D’Alembert’s Paradox
If it were possible to have potential flow past a body moving uniformly through in an ideal fluid, we should have $\b{P} = \text{const.}$ and hence $\b{F} = 0$. This means that there would be no drag force acting on the body. This result is known as D’Alembert’s paradox. This is only available in ideal fluids: in ideal fluids by definition there is no dissipation of energy, and hence no mechanism for the fluid to exert a drag force on the body. In real fluids, viscosity leads to the formation of boundary layers on the surface of the body, and the separation of these boundary layers results in the generation of vortices in the wake of the body. The presence of these vortices leads to a pressure difference between the front and back of the body, resulting in a non-zero drag force.
Oscillating Bodies
Suppose that the body is oscillating under an external force $\b{f}$. We than have:
\[ M \odv{u}{t} = - \odv{P}{t} + \b{f} \]
where $M$ is the mass of the body. It can be alson written as:
\[ \left( M \b{I} + \b{m} \right) \cdot \odv{\b{u}}{t} = \b{f} \]

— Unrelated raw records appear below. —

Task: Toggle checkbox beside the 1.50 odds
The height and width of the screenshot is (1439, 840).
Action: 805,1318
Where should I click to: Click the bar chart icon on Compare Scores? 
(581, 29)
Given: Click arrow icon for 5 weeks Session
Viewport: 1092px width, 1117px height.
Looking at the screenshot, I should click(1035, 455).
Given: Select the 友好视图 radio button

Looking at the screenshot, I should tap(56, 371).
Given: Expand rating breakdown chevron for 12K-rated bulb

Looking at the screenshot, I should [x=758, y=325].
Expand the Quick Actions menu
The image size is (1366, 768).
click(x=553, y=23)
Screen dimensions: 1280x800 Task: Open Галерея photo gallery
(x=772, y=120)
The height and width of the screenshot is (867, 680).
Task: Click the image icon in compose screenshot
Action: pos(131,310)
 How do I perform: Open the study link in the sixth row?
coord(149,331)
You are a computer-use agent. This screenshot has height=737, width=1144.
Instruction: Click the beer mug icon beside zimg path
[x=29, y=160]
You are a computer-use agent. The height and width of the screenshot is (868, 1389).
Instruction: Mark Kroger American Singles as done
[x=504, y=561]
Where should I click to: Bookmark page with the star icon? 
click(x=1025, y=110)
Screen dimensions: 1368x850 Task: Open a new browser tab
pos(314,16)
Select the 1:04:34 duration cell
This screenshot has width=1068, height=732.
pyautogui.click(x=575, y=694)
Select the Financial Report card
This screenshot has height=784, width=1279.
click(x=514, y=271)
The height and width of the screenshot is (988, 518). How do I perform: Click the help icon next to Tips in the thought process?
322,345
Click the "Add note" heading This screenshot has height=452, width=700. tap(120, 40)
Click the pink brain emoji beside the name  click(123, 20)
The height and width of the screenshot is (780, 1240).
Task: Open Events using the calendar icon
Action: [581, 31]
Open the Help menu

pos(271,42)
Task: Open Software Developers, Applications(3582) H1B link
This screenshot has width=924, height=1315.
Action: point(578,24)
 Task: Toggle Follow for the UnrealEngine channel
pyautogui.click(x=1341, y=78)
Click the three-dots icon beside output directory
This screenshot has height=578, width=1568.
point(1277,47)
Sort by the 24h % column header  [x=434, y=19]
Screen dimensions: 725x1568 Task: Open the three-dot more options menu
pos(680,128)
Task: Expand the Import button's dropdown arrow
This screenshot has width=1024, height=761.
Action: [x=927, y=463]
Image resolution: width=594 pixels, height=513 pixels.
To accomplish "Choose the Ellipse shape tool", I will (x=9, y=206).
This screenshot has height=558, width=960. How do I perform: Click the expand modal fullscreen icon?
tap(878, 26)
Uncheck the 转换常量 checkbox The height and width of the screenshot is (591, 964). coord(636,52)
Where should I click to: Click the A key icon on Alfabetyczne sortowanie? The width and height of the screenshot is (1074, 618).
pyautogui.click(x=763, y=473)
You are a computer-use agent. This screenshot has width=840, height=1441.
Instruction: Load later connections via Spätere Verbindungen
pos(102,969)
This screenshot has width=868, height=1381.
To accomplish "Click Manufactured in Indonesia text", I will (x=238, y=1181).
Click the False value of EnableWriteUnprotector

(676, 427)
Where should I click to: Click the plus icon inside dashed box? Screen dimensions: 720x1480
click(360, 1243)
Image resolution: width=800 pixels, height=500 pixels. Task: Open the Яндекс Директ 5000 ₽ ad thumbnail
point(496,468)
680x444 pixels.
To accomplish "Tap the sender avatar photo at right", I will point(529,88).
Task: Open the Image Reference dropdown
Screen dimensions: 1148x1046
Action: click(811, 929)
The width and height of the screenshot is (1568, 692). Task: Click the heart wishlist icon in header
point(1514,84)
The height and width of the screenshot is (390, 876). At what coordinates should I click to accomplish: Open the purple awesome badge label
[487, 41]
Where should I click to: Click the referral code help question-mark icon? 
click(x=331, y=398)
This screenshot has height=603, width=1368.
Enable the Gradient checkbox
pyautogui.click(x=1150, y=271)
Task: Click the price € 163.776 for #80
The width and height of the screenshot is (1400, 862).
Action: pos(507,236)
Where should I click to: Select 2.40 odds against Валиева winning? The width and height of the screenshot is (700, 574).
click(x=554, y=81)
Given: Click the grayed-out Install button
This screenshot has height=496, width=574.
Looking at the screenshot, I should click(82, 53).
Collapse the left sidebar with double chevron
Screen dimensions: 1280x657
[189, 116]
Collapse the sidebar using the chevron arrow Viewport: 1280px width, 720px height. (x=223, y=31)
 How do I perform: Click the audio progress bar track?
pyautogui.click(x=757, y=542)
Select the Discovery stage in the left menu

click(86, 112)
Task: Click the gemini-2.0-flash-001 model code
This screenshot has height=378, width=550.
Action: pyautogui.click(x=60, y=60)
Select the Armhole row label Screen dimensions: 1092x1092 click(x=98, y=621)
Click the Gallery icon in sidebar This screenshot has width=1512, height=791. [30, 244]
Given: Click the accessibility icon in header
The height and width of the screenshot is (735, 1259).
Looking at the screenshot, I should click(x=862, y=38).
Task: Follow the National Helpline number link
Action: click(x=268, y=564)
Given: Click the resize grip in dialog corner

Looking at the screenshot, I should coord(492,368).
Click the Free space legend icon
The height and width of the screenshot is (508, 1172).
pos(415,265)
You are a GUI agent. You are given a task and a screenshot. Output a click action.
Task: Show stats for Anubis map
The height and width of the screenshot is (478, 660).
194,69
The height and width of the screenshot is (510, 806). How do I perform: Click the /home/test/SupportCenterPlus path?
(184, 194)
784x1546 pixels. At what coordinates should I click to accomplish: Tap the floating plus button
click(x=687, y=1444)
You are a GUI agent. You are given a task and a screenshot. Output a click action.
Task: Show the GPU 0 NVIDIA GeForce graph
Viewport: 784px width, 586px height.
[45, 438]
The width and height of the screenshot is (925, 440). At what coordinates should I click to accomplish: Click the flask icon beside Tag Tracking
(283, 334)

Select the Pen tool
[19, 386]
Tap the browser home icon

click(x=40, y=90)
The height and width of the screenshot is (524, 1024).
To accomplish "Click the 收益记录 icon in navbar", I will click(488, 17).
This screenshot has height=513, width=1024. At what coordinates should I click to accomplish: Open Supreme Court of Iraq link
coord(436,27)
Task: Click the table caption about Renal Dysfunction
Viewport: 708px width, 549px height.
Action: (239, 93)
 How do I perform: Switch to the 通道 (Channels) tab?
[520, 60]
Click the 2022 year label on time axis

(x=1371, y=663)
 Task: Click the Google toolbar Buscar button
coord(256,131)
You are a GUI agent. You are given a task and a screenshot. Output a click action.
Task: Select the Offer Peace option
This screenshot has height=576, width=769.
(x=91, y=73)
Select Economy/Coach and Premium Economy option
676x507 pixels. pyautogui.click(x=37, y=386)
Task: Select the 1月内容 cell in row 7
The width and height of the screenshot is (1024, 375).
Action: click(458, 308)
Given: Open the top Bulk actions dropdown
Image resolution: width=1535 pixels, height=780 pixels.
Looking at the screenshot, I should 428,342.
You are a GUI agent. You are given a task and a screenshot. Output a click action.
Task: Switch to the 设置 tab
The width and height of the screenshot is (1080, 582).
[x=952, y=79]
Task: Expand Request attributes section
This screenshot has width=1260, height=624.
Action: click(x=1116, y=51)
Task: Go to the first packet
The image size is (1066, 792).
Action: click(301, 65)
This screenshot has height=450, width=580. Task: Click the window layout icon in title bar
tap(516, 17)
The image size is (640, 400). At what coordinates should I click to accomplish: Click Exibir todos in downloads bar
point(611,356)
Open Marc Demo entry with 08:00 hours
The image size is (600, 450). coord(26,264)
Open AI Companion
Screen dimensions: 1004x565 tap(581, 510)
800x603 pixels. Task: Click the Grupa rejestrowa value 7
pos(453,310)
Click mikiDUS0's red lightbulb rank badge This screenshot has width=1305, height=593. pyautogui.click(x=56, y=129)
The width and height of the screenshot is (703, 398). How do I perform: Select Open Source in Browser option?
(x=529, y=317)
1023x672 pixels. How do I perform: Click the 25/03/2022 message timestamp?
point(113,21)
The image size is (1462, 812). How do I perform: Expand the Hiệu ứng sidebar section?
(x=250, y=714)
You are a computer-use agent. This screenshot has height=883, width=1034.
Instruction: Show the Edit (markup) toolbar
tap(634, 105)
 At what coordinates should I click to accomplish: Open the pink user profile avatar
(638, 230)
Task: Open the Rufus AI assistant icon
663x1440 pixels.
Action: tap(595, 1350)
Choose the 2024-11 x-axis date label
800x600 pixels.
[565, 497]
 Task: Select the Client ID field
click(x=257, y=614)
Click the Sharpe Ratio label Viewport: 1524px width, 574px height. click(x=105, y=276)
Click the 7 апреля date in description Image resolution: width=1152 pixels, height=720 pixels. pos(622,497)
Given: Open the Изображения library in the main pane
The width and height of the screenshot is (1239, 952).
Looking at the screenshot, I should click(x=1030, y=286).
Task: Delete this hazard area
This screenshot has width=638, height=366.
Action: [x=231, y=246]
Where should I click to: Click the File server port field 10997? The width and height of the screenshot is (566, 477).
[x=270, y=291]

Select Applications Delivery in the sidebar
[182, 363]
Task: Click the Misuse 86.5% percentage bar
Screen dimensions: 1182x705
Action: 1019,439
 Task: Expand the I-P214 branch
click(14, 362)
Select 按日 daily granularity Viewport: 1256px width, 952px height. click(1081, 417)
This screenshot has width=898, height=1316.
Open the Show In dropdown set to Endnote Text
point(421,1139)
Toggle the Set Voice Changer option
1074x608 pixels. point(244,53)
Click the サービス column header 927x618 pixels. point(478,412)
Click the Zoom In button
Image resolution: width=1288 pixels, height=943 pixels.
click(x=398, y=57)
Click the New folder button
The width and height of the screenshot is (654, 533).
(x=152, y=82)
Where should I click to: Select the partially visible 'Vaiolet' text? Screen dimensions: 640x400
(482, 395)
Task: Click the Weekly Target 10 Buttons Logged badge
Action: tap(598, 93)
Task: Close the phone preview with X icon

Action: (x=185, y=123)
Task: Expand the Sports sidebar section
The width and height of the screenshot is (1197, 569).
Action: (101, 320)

Now let $\b{v}$ be what the fluid velocity at the position of the body would be if the body were absent; i.e. unperturbed fluid velocity. The force $\b{f}$ required to produce the motion of the body is then given by:
\[ \b{f} = \rho V_0 \odv{\b{v}}{t} - \b{m} \cdot \odv{}{t} (\b{u} - \b{v}) \]
where the first term on the right-hand side represents the force required to accelerate the fluid that would occupy the volume of the body if it were absent, and the second term represents the additional force required to overcome the inertia of the fluid induced by the motion of the body relative to the fluid. Using $\b{f}= M \odv{\b{u}}{t}$, by integrating the equation we obtain:
\[ \left( M \b{I} + \b{m} \right) \cdot \b{u} = (\b{m} + \rho V_0 \b{I}) \cdot \b{v} \]
The constant of integration is zero because when $\b{u} = 0$, we must have $\b{v} = 0$ as well.